Alvissareiros dias parados

A melhor novidade para os brasileiros nesses últimos dias passou meio batida, pelo menos entre os cariocas, que viviam entre a cruz e a espada eleitoral, em tempos de tiros cruzados de balas de grosso calibre. 

A notícia, que beiraria o absurdo se não estivéssemos no Brasil, vem do Supremo. Em última instância, com direito a súmula vinculante para conter os generosos tapetões trabalhistas, o Tribunal determinou o desconto dos dias parados nas greves de funcionários públicos, já classificada como férias por Lula nos tempos que o discurso lhe interessava. 

Mesmo com a pulga atrás da orelha, fruto da desconfiança de que vão burlar a medida por meio da adoção de operações-padrão ou vistas grossas dos supervisores e companheiros lotados em cargos de direção, não creio que o minúsculo inseto saltitante sairá da campana na retaguarda do pavilhão auricular para chupar o meu sangue em todas as oportunidades, parasita que é. Parasita é a mencionada pulga metafórica, que fique claro!  

Portanto, a decisão, tomada na Suprema Corte por maioria de 7 a 4, foi um categórico 7 a 1 na turma de 171 que vive à custa de fazer inchar o corpo do estado.
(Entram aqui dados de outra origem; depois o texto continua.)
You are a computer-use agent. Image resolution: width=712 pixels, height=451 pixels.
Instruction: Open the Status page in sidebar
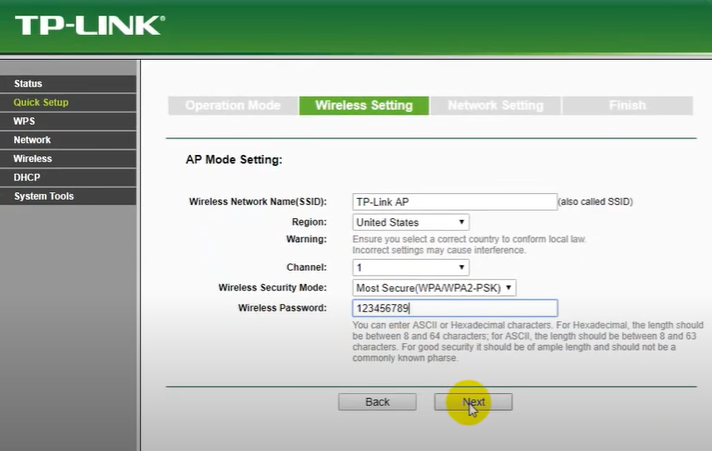28,84
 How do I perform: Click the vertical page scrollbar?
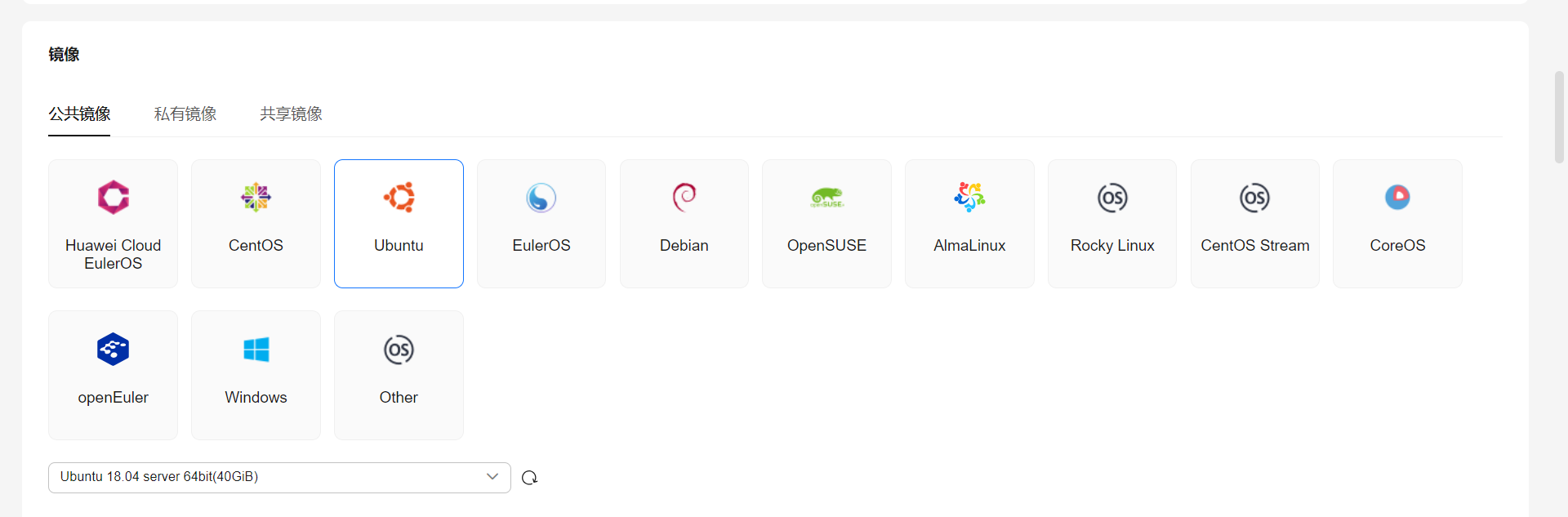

Inegavelmente, trata-se de um bom começo para o fim das intermináveis paralisações das repartições públicas, receita federal para melhorar o atendimento aos compulsórios contribuintes.

Melhor ainda, talvez represente a maior revolução nas universidades públicas federais e estaduais, assim como no funcionamento das escolas secundárias, cujas responsabilidades recaem sobre os governos estaduais, a exemplo das polícias militares, o que constitui um perigoso organograma. 

De resto, o primeiro grande benefício para a sociedade será o imediato enfraquecimento dos sindicatos de servidores, especialmente o de professores, pois a greve sem consequências financeiras era uma arma fácil de ser manuseada, infalível para o controle das assembleias permanentes; permanentemente remuneradas. Isso porque o único movimento compreendido e empreendido pelos sindicalistas do ramo, eternos postulantes a cargos legislativos, prejudica o aluno, os pais, os avós, o trânsito, a segurança, as férias escolares, a rede hoteleira e o país. Sem o valor descontado dos companheiros das incontáveis sessões plenárias, o primeiro degrau rumo às câmaras municipais será mais difícil de galgar. 

Por fim, se os professores secundaristas e universitários incentivam tanto que os alunos ocupem as escolas, deviam fazer o mesmo nas salas de aula. Ou não, desde que não tenhamos de pagar por suas férias coletivas em pleno ano letivo. Eventuais reclamações sobre a classificação do período de descanso remunerado deverão ser enviadas para São Bernardo, Guarujá, Atibaia ou Curitiba, aos cuidados do amigo de ocasião.